In the dystopian world of Ray Bradbury’s Fahrenheit 451, dissemination of information and entertainment through large TV walls is one of the primary aesthetic themes, highlighting our systematized migration away from books and free thought.

For the HBO adaptation, director Ramin Bahradi extends that device, imagining a world in which our hero, Guy Montag (Michael B. Jordan) lives in a space filled with screens: a giant living room wallscreen, and hanging “curtain” screens that separate the living room from the rest of the house.  Outside, entire building facades are the canvas for enormous projections of government propaganda.

 

BUILDING SCREENS

The “building screen” shots involved compositing multiple layers of content, including production footage, various propaganda graphics, and social-media-inspired comment streams and emojis.

Since the story of Fahrenheit is of a world devoid of imagination and therefore should be aesthetically minimalist, it was important to the director that the screens remained very clean and readable despite the many moving elements.

To help guide our look development, Phosphene’s VFX Supervisor John Bair and show Supervisor Jim Rider imagined the screens as projections a foot or two off the surfaces of the buildings, rather than images being projected onto the building.  This way, we could play the screens as uniform surfaces rather than being broken up by or wrapping around windows frames and small architectural details that would disrupt the flow of the image.
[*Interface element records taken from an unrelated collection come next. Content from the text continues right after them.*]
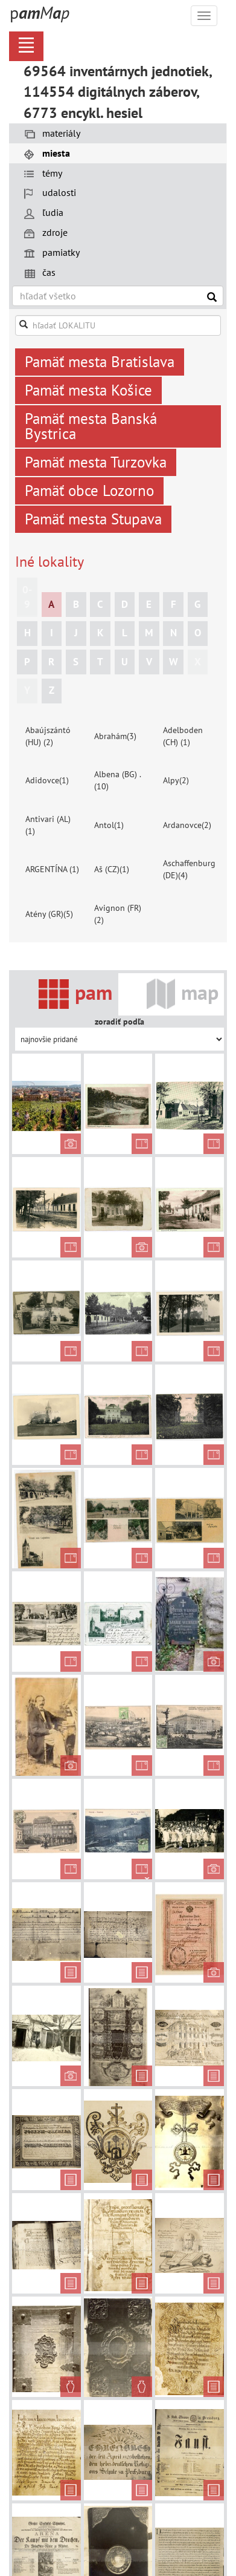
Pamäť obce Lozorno (89, 490)
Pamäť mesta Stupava (93, 519)
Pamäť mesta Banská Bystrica (91, 426)
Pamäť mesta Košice (88, 390)
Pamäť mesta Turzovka (96, 462)
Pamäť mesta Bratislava (99, 361)
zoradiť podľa (119, 1021)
Bair experimented with adding digital textures and various reflective looks to the screen content, and ultimately settled on adding an extremely fine scanline texture, just enough to give the screens a sense of tactility.  We then dialed in how the reflection and glow layers would play across various building materials:  glass surfaces would give a crisp reflection and no glow, concrete would give no reflection and a diffuse glow, etc.  Finally, we amplified the reflection on the emoji layers, as a way to cleanly and graphically give the screens depth and extra “punch”.

 

BURNING DOWN THE HOUSE

For scenes in Montag’s living room, it was immediately apparent that VFX would be needed to add content to the wallscreen and curtain screens.

On set, the edges of where the curtain screens would be digitally placed were demarked with fishing line and tracking markers. This gave an easy way for production to block and frame the shots, and was useful for our VFX team as reference for where in space the digital screens should be added.

For the final shots, all tracking markers were painted out, so they wouldn’t be visible through the translucent digital screens.  3D Studio Max was used to model the curtains and set up UVs, and both Nuke and 3D Studio Max were used to simulate cloth movement:  subtle drifting as our characters walk near the screens and – eventually – aggressive rippling and tearing as our hero burns the screens down with a flamethrower.

We made use of Nuke’s 3D toolset to add all textures and screen content.  This meant that as the shots evolved, tweaks and revisions could be quickly handled by the comp team rather than needing to send elements back to the CG department for changes.

For shots of our digital screens burning down, Nuke was used to composite 2D smoke and fire elements shot by the production team.  Additionally, we used Nuke’s particle system tools to create fiery embers rising off the burning screens.